Before anything leaves our servers, the curated text passes through an automated masking step that redacts detectable secrets and personal data and replaces them with placeholders such as <redacted:token>:

  • API keys and tokens (including JWTs, AWS, Stripe, GitHub, Google and similar key formats).
  • Passwords, including values typed into password fields during the test.
  • Authorization, Cookie and similar sensitive HTTP headers.
  • Private keys and other high-entropy secrets.
  • Email addresses and card-number-shaped values.

This is best-effort masking (pseudonymization), not anonymization. It significantly reduces what is shared, but it cannot guarantee that every piece of sensitive data is removed. Only enable AI Insights for tests you are authorized to share, and prefer keeping secrets out of test logs in the first place. See our guidance on handling sensitive data.

Privacy and data handling

  • AI provider: analysis is performed by Anthropic (United States), our AI sub-processor, under their standard Data Processing Addendum with EU Standard Contractual Clauses.
  • No training: Anthropic does not use data sent through their commercial API to train their models.
  • Short retention at the provider: inputs and outputs are deleted by Anthropic within 30 days by default.
  • Consent: the feature is off until the account owner explicitly enables it, and it can be disabled at any time.
  • Retention on TestingBot: a generated analysis is stored with the test and is removed when the test is pruned, in line with our standard 30-day retention of test logs and assets.

Availability and limits

  • There are per-account daily and monthly limits to keep usage and cost bounded.
  • Tests older than 30 days cannot be analyzed because their logs have been pruned.
  • Tests that are still running cannot be analyzed until they complete.

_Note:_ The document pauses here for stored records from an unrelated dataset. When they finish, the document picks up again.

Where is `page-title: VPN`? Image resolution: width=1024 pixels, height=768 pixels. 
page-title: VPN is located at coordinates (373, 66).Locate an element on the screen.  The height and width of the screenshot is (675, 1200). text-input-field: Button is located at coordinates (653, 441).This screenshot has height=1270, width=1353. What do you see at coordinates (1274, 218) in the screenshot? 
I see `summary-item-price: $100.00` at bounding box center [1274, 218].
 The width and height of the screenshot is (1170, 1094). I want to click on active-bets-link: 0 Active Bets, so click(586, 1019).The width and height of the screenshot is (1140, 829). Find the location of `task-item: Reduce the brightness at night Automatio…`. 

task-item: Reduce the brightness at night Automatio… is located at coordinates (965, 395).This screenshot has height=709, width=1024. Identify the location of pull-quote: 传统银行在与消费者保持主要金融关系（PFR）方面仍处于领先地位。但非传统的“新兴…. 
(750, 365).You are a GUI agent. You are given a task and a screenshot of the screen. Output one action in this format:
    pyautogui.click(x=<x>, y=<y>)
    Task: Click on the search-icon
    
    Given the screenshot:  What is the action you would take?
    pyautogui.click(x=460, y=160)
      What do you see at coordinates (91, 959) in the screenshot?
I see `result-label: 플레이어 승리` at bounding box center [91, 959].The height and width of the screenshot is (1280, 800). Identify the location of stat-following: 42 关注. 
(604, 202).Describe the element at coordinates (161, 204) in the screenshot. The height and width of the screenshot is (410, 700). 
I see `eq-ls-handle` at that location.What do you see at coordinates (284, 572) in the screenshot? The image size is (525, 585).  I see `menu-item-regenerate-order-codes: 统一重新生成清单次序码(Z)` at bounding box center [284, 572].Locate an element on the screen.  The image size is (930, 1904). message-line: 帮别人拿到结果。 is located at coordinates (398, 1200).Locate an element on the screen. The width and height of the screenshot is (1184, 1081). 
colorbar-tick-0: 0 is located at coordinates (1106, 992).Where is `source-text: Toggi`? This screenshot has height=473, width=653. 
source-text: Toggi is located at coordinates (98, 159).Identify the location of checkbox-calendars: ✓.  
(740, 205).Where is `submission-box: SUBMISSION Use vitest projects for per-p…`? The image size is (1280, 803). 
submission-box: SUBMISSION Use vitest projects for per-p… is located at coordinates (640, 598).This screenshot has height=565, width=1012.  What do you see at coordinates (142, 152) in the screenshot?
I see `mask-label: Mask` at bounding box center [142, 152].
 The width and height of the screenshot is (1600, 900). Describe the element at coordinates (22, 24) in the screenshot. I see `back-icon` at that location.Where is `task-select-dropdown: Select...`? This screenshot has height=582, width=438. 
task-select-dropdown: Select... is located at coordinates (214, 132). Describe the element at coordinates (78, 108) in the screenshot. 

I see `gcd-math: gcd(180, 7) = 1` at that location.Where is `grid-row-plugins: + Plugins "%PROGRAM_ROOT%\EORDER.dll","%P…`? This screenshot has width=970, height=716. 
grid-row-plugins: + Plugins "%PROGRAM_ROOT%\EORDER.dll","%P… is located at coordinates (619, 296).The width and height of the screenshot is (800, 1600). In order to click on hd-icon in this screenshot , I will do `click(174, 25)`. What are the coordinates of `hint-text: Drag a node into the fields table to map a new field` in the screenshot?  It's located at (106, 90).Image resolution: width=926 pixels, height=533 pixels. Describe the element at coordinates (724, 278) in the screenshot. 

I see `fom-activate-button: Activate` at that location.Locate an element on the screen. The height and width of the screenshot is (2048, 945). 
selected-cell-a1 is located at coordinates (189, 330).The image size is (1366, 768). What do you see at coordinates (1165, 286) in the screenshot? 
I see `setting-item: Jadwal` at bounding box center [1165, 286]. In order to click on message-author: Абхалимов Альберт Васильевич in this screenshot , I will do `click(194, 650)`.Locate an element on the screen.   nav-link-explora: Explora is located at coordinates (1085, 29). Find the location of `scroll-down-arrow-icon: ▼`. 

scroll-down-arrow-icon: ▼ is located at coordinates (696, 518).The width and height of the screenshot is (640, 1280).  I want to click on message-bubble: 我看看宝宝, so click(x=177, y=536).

Frequently Asked Questions

Which frameworks does AI Insights support?

AI Insights works with Selenium, Appium, Playwright, Puppeteer, Cypress, Espresso, XCUITest and Maestro tests, as well as codeless AI tests. For web and Appium tests it reads the command log and driver logs; for native mobile runners it reads the test results and stacktraces, the device log, and (for Maestro) the flow definition. Open the failing test or run and select the AI Analysis tab.

Will it analyze passing tests?

Not automatically. Passing tests show an "Analyze anyway" option if you want an explanation.

How accurate is it?

It is reliable for clear-cut failures such as assertion errors, element-not-found, timeouts and HTTP errors, and less certain for ambiguous cases such as flaky timing or visual differences. The confidence score reflects this, and low-confidence verdicts are clearly marked.

How do I turn it off?

The account owner can disable it from Account Settings. Disabling it immediately stops any further data being sent.

Can I keep secrets out of the analysis entirely?

Yes. We mask detectable secrets automatically, but the best practice is to avoid logging sensitive values. See handling sensitive data.